Bu çalışma daha önceki araştırmaların sonuçlarını doğruluyor. İklim değişikliğinin yarattığı kuraklıklar, seller ve diğer aşırı iklim olayları, tarımda verimi düşürüyor. Tarım ürünlerinin yalnızca miktarı değil, içindeki besleyici bileşenlerin de kalitesi azalıyor. Çalışmanın öncekilerden farkı, iklim değişikliği kaynaklı yetersiz beslenme yüzünden ölme riskinin iki katına çıkabileceğine dikkat çekmesi.
Birleşmiş Milletler Dünya Gıda Programı yetkililerinden Richard Choularton bu konuda şu açıklamayı yaptı: "Bu kötü gidişat yetersiz kalori almakla ilgili değildir.
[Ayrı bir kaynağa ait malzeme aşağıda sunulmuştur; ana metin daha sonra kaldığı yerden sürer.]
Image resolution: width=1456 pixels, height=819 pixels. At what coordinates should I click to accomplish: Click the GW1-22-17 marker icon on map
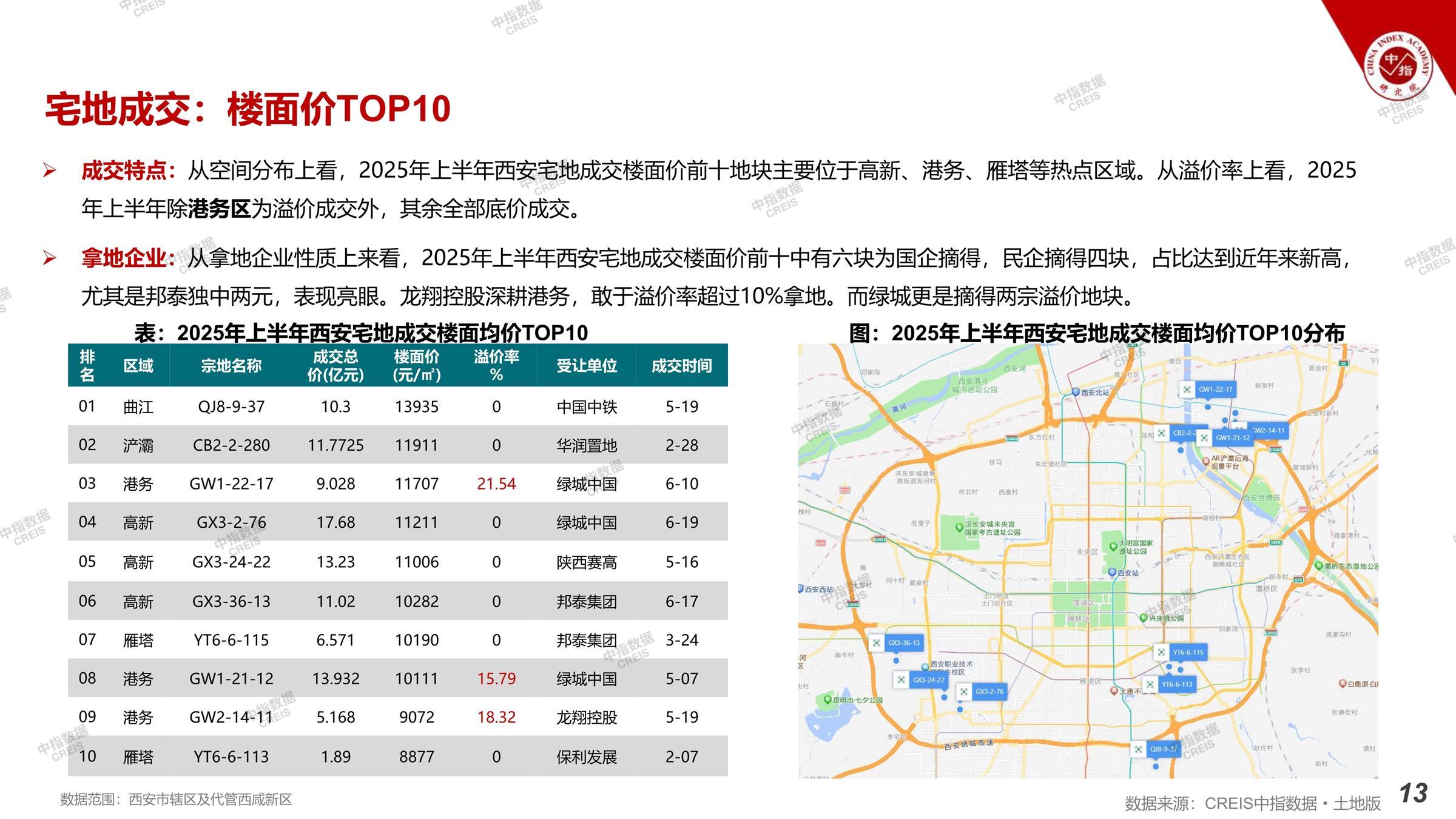(x=1188, y=389)
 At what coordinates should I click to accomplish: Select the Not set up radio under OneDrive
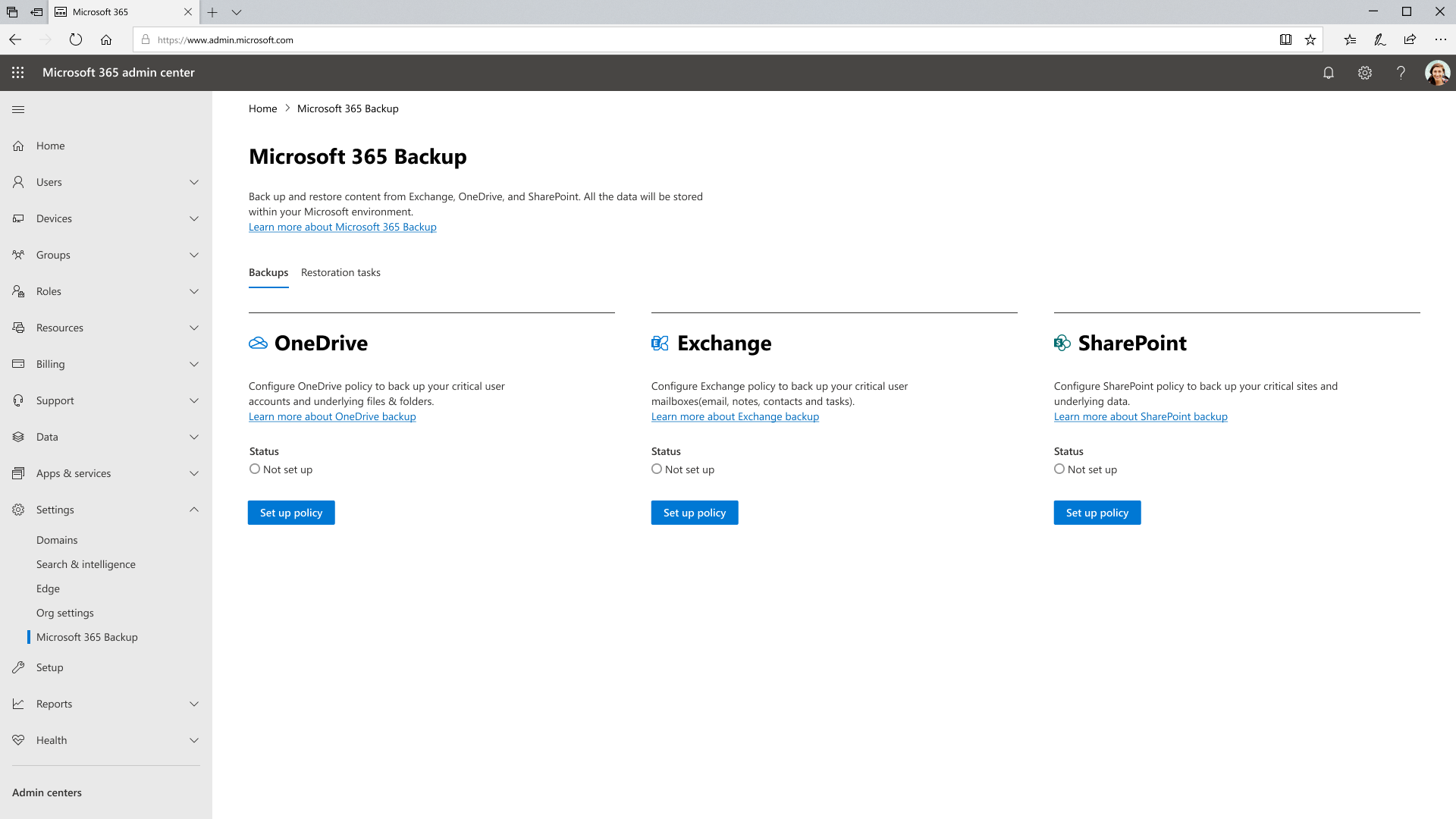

Mikro-besinler olmadığı takdirde kalori bir anlam taşımaz. Bilişsel ve fiziksel gelişim tamamen doğru beslenmeyle ilgilidir."
Herkese Bilim Teknoloji'de yer alan habere göre, yetersiz beslenmenin ana nedeni sağlıklı besin miktarındaki azalma. Araştırmacılara göre ortalama olarak meyve ve sebze tüketimi iklim değişikliğine bağlı olarak 2050 yılı civarında yüzde 4 oranında azalacak. Bu azalma en fazla Batı Pasifik bölgesindeki düşük-orta gelir grubunu etkileyecek; ancak dünyanın dört bir yanındaki yüksek gelir grubu da bu olumsuzluktan nasibini alacak.
Çalışma ayrıca açlığa bağlı ölümlerin daha çok Güneydoğu Asya ve Afrika’da meydana geleceğini öngörüyor. Bu etki şimdiden bu bölgelerde hissediliyor. Doğu ve Günel Afrika’daki kuraklık yüzünden bu yıl bir milyon çocuk açlık çekiyor. Bu bölgelerde yiyecek fiyatları aşırı yükseldi ve pek çok çiftçi yeterince ürün alamadı. Oxfam International yöneticilerinden Heather Coleman, “En yoksul kesimden gelen aileler gelirin en büyük kısmını yiyeceğe harcıyor” diyor.
Çalışmayı yürütenler, siyasileri Paris Antlaşması’nda alınan kararlar doğrultusunda sera gazı emisyonlarını azaltmaya çağırıyor. Paris hedefine ulaşmakta zorlansalar bile hükümetlerin, yetersiz beslenmeyi azaltacak başka önlemler de alabileceğine dikkat çeken bilim insanları, yiyeceklerin ziyan edilmesi –ABD gibi gelişmiş ülkeler yenilebilir nitelikteki yiyecekleri çöpe atıyor- konusuna çare bulunmasını istiyor.
Columbia Üniversitesi’ne bağlı Lamont-Doherty Dünya Gözlemevi paleoiklim uzmanlarından Peter deMenocal De- Menocal, iklim değişikliğinin ekosistemleri etkilediğine dikkat çekiyor. Söz gelimi, okyanusların insanların protein gereksinimlerinin yaklaşık yüzde 20’sini karşıladığını, ancak iklim değişikliğinin okyanuslarda yol açtığı asitlenme nedeniyle istiridye, yengeç ve mercanların da aralarında yer aldığı, binlerce canlı türünün koruyucu kabuklarını oluşturamadıklarını ve bunun da sonuçta besin ağına zarar verdiğini belirtiyor.
Kuzey enlemlerinde, kısmen sıcaklıkların daha yüksek olması ve kısmen de karbondioksit artışı, bitkilerin gelişimine yardımcı olması nedeniyle, soya ve buğday yetiştiriciliğinde geçici bir canlanma meydana getirebilir. Ne var ki, 2 derece santigratlık bir artışa erişildiğinde, soya ve buğdayın gelişmeleri de sekteye uğrayabilir.